Brazilian authorites exhumed Goulart's remains under police guard at a cemetery at Sao Borja, near the border with Argentina, about 600 kilometers (400 miles) from the southern city of Porto Alegre on Thursday.

To avoid the local summer heat, the exhumation took place just after dawn also in the presence of Argentine and Uruguayan experts.

"This is a historic moment," said Brazilian Justice Minister Jose Eduardo Cardozo, who referred to documents suggesting that Goulart could have been murdered.

"Every democratic nation must preserve the truth," Cardozo said.

Goulart was toppled by a 1964 coup that installed a military regime that ruled Brazil, Latin America's biggest country, for 21 years.

He went into exile in Argentina, where he died in the city of Mercedes in December 1976. His body was quickly flown back to Sao Borja, where he was buried beside family members.

His death was attributed to a heart attack, but an autopsy was never performed either in Argentina or in Brazil.

A current Brazilian investigation is seeking to establish whether Goulart died following a change in heart medication.

"He was under surveillance and secret service agents entered his house," Brazil's truth commission recently told the news agency AFP.

"If they entered to steal a letter or documents they could poison some medicine or his food."

'First big step'

In 2012, a Brazilian federal court had authorized Goulart's exhumation.

Former Uruguayan intelligence agent Mario Barreiro Neira told the Folha de S. Paulo newspaper in 2008 that agents poisoned Goulart, who had invested in education, instituted agrarian reform and increased taxes on the wealthy.

Under Operation Condor, the right-wing military dictatorships that ruled much of South America in the 1970s and 1980s secretly cooperated in the torture and disappearances of each others' citizens.

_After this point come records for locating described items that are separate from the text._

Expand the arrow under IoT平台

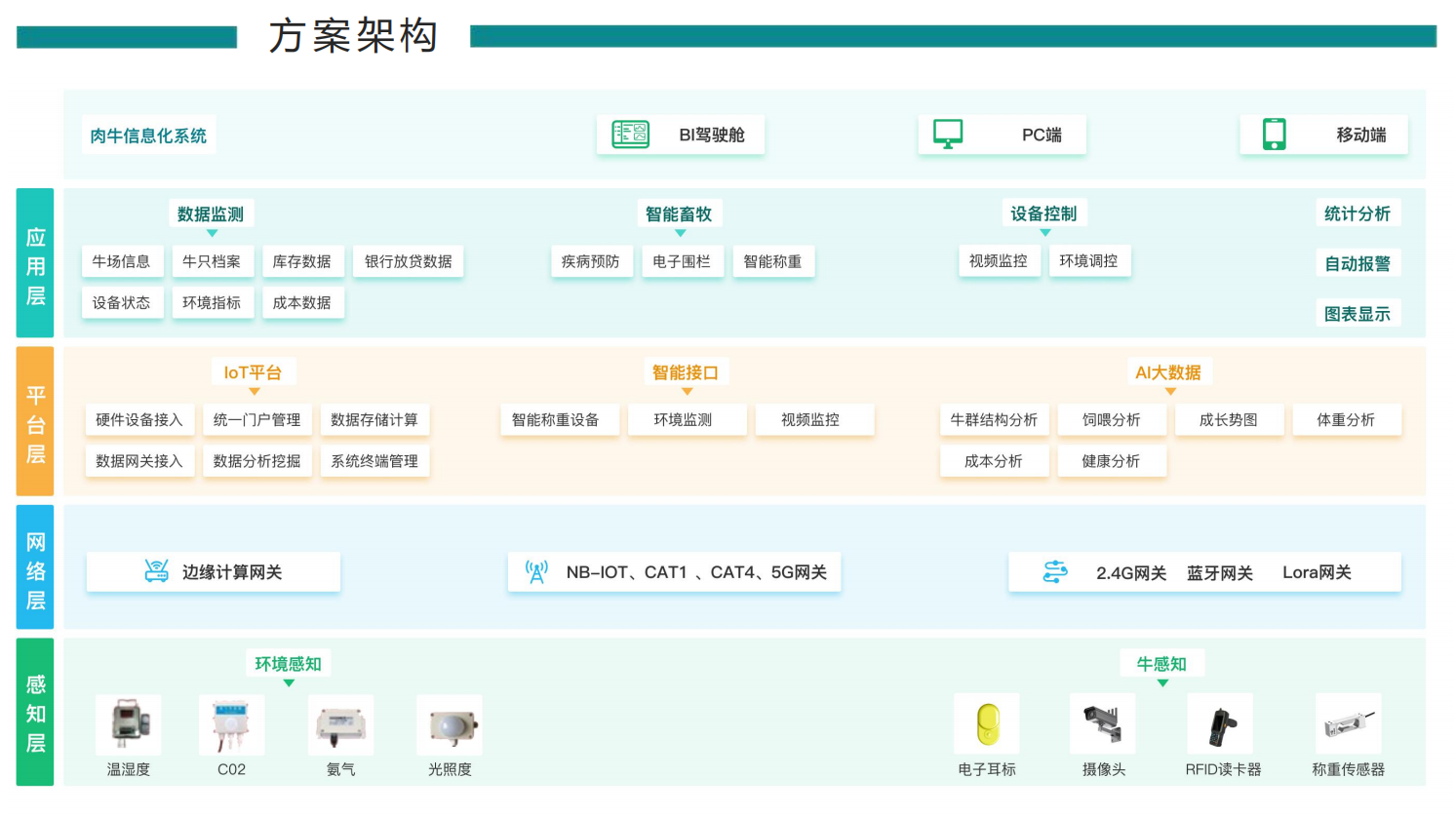coord(254,392)
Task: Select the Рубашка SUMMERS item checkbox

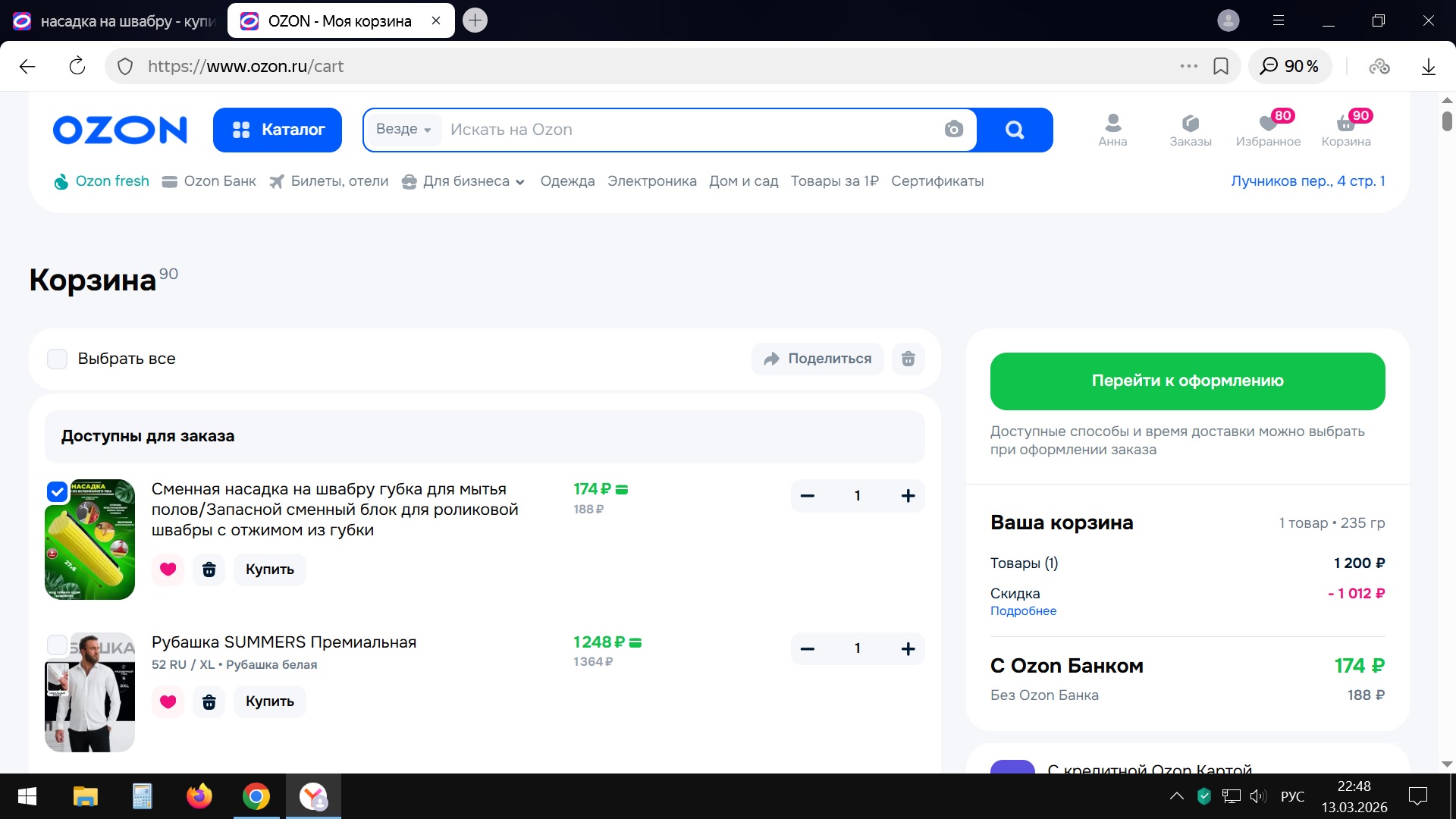Action: tap(58, 645)
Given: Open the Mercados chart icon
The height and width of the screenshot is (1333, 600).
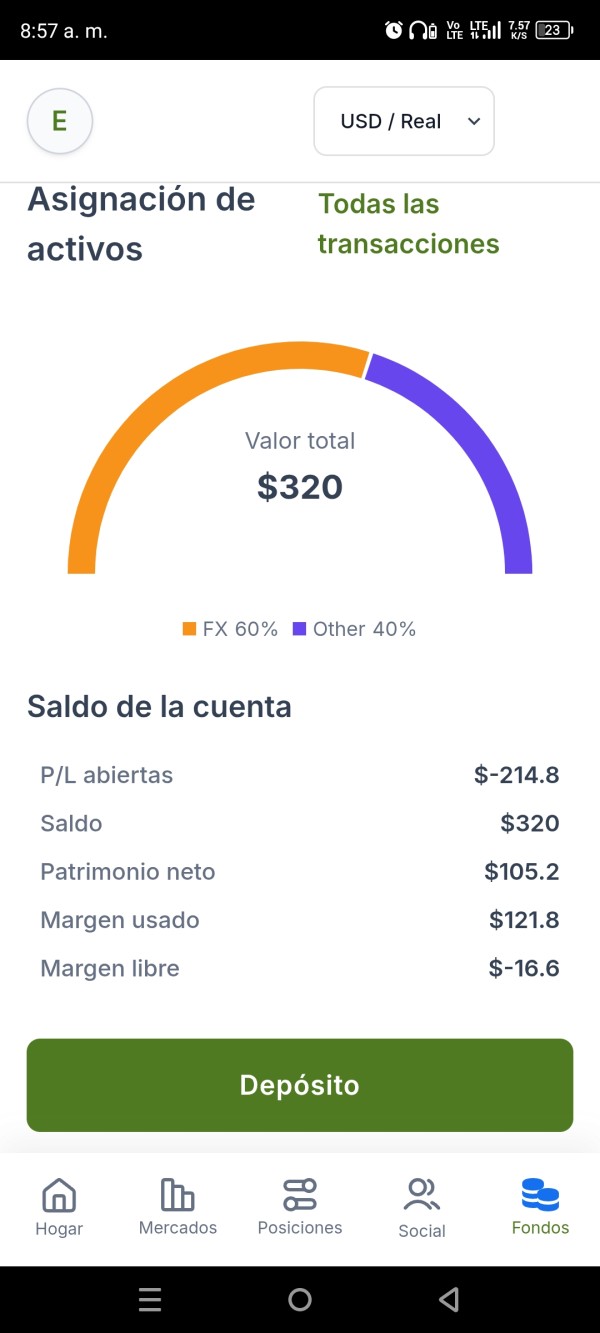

"We are taking the first big step to tell the truth that for many years has been omitted," the Truth Commission's website quoted Goulart's son, Joao Vicente, as saying.

On Thursday, authorities will take Goulart's remains to the capital, Brasilia, to receive full posthumous state honors, with current President Dilma Rousseff expected to attend.

Authorities plan to return Goulart's remains to Sao Borja on December 6.